**INSTRUCTIONS FOR THE TASK**: Only the lines from the one containing "Expand the Analysis folder label" through the one containing "Click the magenta" should be printed, exactly as they appear below, with both ends included.

Stored records
━━━

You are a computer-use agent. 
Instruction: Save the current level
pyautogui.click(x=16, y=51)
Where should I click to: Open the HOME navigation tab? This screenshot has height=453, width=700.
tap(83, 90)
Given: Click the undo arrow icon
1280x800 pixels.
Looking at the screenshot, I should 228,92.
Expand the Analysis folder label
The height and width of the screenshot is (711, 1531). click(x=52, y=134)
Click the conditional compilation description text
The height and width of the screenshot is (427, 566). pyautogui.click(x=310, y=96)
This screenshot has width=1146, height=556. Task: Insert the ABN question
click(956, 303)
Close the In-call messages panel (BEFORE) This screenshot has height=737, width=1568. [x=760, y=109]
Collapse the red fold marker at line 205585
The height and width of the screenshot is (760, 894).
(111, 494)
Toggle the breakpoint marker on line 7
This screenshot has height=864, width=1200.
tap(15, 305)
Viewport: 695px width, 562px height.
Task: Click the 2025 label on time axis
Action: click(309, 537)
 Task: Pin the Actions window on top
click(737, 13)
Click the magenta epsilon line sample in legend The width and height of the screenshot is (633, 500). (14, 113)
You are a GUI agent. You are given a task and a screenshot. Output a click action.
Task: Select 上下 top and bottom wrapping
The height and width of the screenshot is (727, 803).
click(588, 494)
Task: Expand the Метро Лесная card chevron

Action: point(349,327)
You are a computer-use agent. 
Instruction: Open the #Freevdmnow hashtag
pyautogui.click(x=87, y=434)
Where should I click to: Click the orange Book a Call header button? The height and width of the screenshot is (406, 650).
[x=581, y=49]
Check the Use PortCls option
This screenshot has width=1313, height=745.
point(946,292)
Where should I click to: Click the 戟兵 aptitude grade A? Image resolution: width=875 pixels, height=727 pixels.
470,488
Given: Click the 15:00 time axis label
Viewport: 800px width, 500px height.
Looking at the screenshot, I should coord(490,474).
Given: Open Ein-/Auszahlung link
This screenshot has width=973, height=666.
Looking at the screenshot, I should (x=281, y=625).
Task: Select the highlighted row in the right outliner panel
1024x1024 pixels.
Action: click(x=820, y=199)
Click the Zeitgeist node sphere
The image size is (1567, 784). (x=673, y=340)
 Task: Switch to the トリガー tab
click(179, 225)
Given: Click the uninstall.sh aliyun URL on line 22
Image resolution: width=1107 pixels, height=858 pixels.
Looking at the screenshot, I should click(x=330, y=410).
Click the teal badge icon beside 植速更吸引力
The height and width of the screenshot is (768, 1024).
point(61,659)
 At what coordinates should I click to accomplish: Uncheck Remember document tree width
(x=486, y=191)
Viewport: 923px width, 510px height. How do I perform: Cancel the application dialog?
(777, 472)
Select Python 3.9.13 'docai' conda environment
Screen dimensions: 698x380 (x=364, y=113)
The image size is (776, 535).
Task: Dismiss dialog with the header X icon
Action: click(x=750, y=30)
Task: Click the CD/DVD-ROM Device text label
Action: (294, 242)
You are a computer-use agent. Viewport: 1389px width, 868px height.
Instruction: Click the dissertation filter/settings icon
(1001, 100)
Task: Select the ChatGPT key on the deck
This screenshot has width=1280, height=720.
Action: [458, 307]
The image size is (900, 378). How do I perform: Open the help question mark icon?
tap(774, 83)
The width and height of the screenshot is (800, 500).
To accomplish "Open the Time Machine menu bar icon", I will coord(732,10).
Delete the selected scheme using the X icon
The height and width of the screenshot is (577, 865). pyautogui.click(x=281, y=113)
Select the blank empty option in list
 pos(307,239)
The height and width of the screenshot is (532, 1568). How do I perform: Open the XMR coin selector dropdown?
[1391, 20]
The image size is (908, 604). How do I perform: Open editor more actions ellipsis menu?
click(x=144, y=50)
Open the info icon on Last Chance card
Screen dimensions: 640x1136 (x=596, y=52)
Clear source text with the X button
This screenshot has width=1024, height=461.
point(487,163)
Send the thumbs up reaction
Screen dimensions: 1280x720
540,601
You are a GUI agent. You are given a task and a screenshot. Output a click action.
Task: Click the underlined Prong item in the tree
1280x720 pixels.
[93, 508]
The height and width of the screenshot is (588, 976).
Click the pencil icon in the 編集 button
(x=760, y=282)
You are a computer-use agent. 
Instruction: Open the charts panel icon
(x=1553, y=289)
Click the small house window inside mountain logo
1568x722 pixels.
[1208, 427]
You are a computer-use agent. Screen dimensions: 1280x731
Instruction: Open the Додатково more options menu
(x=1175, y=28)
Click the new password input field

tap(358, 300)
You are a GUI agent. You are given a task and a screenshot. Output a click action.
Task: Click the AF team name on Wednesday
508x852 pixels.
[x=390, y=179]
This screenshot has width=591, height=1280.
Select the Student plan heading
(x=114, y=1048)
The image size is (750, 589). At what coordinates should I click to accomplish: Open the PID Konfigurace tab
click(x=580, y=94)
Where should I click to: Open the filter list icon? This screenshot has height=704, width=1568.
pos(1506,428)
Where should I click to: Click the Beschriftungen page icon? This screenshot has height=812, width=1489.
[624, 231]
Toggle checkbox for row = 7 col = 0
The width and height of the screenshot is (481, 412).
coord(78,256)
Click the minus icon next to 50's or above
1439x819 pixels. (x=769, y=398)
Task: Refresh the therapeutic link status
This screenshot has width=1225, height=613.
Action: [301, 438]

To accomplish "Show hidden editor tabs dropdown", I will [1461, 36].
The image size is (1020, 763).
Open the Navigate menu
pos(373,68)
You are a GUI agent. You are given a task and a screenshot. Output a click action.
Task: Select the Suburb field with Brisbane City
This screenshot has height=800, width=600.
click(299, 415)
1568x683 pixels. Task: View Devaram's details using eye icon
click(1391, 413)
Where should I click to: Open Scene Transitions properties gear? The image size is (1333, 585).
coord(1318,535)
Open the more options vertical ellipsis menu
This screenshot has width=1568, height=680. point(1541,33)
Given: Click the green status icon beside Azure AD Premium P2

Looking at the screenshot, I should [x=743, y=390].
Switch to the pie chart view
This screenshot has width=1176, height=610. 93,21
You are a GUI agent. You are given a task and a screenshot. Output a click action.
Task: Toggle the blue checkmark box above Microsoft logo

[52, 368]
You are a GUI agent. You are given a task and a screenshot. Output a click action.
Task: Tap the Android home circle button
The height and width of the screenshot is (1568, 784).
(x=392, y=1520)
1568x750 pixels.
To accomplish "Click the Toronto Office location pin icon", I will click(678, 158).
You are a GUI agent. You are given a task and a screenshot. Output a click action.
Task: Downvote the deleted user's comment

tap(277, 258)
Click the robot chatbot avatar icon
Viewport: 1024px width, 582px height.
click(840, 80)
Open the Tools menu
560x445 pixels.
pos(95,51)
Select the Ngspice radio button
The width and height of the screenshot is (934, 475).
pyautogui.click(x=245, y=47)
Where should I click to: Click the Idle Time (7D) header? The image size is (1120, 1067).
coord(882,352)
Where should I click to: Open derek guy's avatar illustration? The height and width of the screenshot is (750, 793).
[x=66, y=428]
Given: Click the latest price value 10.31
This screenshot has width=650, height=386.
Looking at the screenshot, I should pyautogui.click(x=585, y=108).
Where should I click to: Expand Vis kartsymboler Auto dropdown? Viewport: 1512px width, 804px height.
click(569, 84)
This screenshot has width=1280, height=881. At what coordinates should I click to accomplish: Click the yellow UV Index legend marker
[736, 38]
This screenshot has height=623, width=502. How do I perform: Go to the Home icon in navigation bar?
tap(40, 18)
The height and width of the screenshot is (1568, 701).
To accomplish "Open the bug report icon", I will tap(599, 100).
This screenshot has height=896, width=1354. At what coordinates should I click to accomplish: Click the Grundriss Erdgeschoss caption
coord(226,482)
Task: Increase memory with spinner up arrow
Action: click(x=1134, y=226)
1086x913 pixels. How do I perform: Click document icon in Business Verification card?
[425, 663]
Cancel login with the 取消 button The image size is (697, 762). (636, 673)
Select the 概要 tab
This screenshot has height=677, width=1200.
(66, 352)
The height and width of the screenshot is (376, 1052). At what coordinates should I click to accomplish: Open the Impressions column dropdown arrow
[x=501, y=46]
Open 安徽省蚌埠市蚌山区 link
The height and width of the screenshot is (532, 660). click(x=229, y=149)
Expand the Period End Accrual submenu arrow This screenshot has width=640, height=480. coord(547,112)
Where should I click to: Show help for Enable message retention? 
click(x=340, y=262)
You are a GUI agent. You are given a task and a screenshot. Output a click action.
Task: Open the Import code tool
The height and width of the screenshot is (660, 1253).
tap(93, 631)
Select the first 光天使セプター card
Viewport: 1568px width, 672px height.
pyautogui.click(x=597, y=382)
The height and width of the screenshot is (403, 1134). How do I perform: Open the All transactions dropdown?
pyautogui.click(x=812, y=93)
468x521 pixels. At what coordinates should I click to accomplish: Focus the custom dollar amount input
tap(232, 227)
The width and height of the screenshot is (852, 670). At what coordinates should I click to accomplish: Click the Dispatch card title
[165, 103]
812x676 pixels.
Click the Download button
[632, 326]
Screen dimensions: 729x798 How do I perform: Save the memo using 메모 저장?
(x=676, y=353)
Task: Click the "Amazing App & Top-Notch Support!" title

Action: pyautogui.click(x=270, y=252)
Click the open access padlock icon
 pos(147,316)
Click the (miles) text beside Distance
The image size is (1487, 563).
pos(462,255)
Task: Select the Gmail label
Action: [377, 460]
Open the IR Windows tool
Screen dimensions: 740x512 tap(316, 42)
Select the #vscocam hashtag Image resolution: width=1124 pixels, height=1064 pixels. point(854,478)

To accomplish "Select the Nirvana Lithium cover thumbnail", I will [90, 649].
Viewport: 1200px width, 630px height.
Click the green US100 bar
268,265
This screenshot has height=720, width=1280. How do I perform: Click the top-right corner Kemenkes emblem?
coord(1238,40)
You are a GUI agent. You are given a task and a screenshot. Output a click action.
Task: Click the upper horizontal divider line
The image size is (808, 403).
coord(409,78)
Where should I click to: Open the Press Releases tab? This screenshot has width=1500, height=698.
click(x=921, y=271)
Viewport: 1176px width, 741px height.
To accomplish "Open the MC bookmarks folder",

━━━

**EXERCISE ANSWER**:
Expand the Analysis folder label
The height and width of the screenshot is (711, 1531). click(x=52, y=134)
Click the conditional compilation description text
The height and width of the screenshot is (427, 566). pyautogui.click(x=310, y=96)
This screenshot has width=1146, height=556. Task: Insert the ABN question
click(956, 303)
Close the In-call messages panel (BEFORE) This screenshot has height=737, width=1568. [x=760, y=109]
Collapse the red fold marker at line 205585
The height and width of the screenshot is (760, 894).
(111, 494)
Toggle the breakpoint marker on line 7
This screenshot has height=864, width=1200.
tap(15, 305)
Viewport: 695px width, 562px height.
Task: Click the 2025 label on time axis
Action: click(309, 537)
 Task: Pin the Actions window on top
click(737, 13)
Click the magenta epsilon line sample in legend The width and height of the screenshot is (633, 500). (14, 113)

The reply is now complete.